▶ _Task to complete_:
Check every line of the entries below for the word "icon", and copy the ones that have it.

(Stored data)
--*--
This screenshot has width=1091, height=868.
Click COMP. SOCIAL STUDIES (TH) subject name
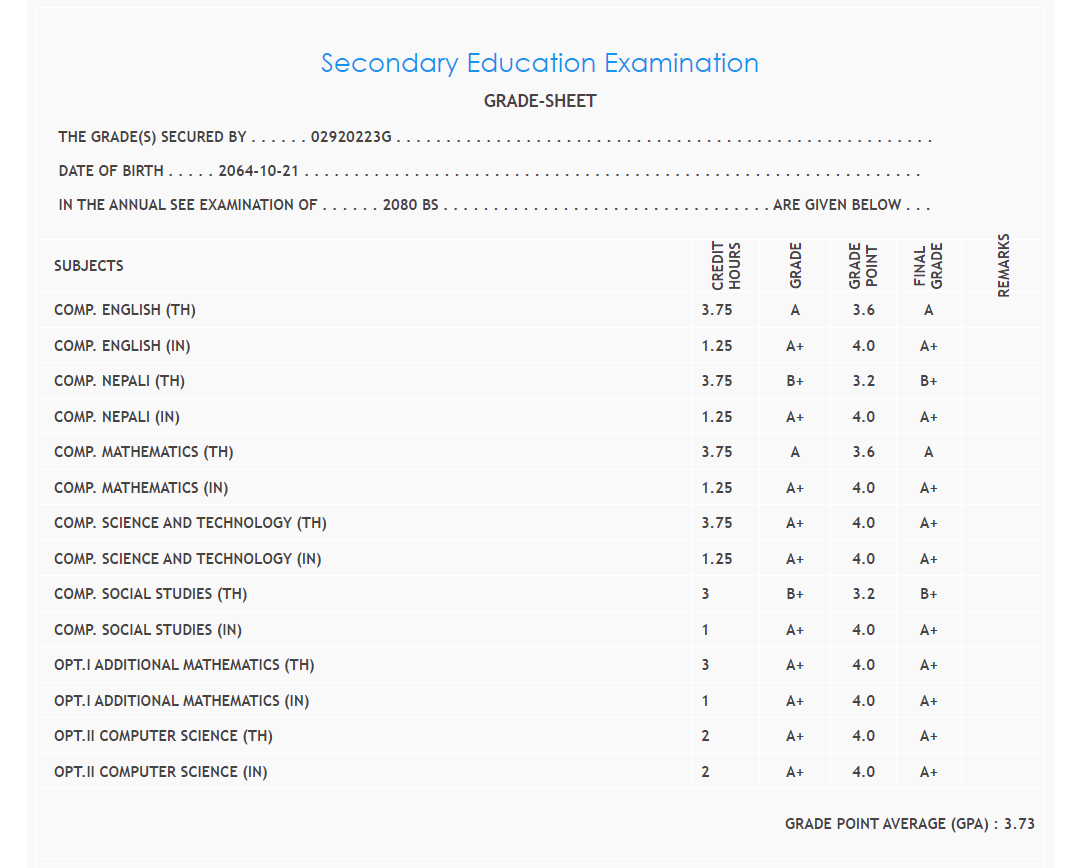tap(150, 594)
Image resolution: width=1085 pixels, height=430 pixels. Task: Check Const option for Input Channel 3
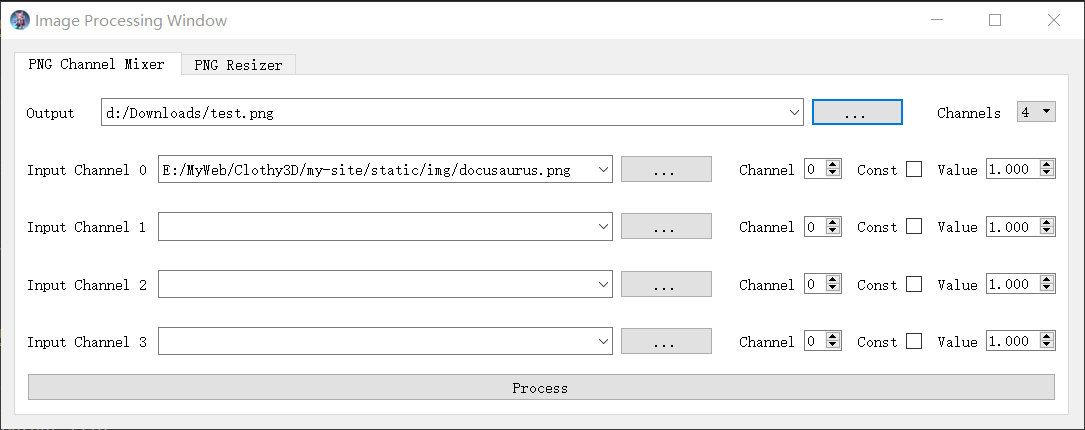[x=914, y=342]
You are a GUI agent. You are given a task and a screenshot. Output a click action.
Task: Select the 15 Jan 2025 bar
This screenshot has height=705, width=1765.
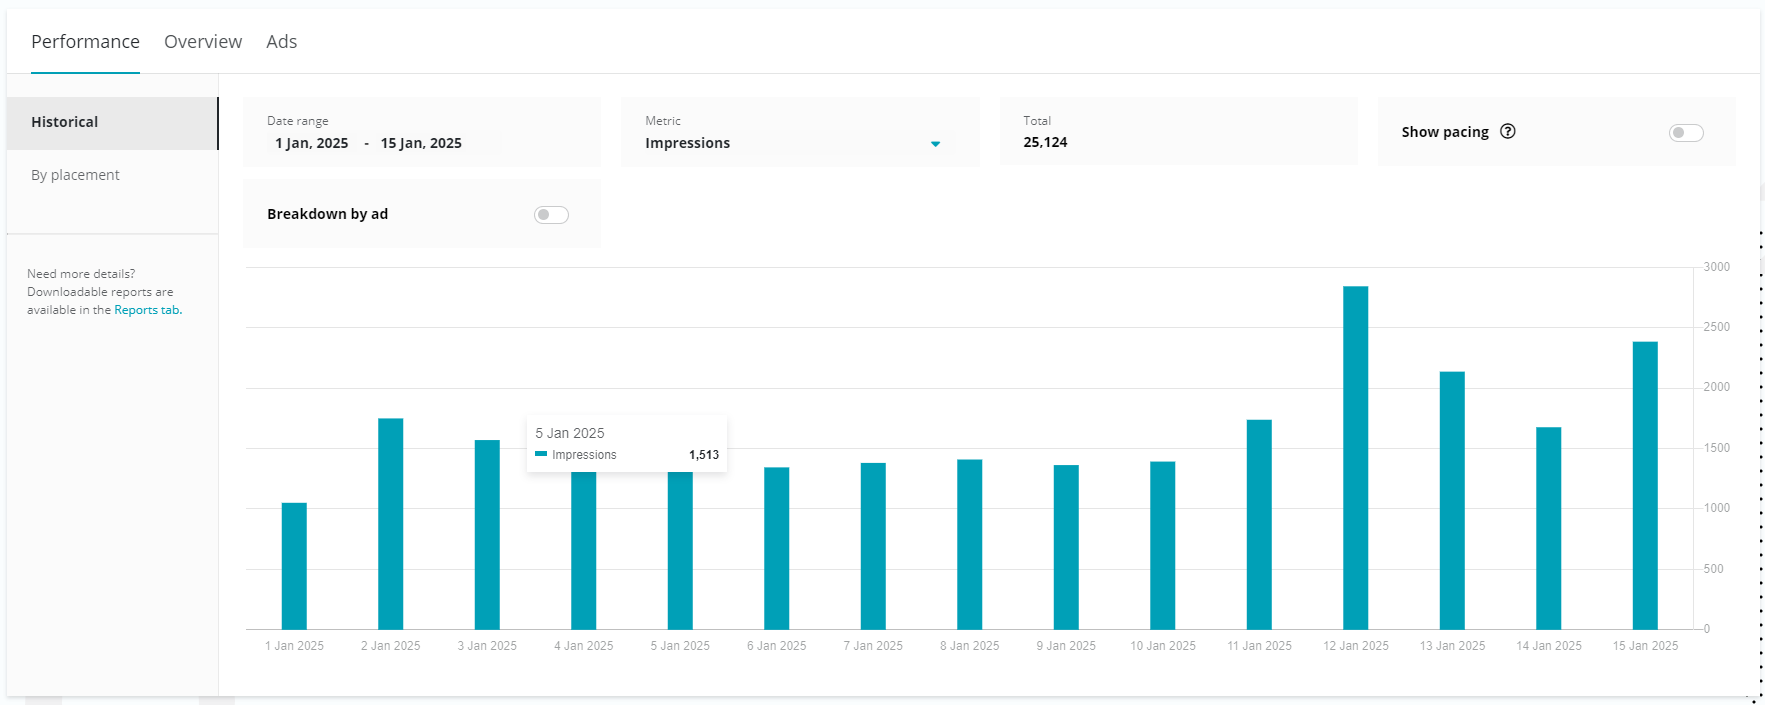1645,486
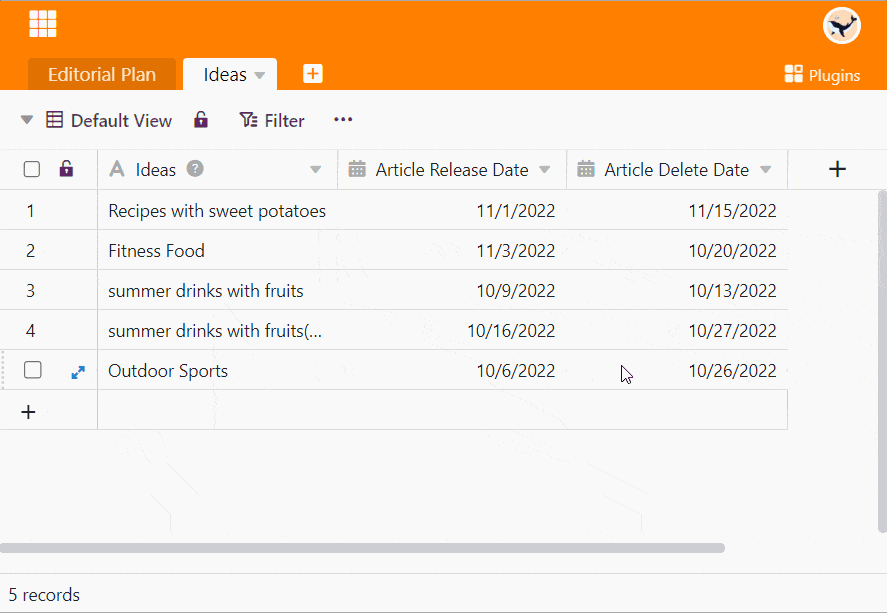The height and width of the screenshot is (613, 887).
Task: Switch to the Editorial Plan tab
Action: pyautogui.click(x=102, y=75)
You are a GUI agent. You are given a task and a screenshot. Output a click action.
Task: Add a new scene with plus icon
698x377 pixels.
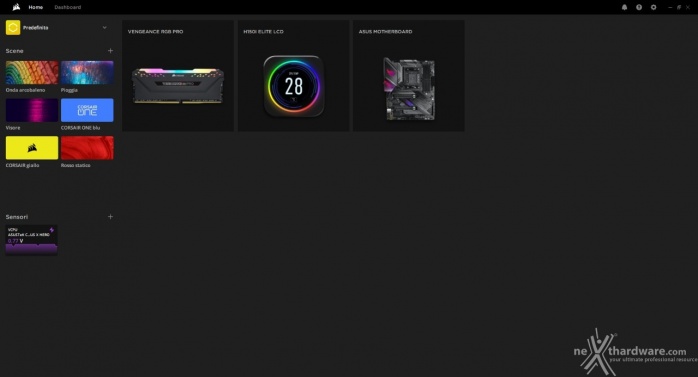point(110,51)
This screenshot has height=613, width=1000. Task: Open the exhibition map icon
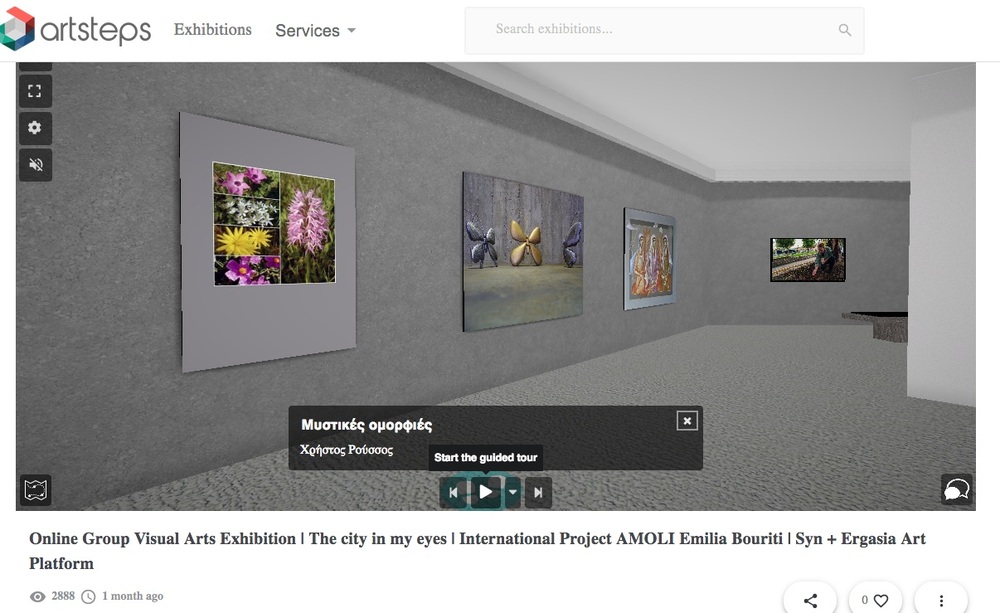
--*--
▶ _Response to this exercise_:
Task: Add a new scene with plus icon
This screenshot has height=613, width=1000. Task: Open the exhibition map icon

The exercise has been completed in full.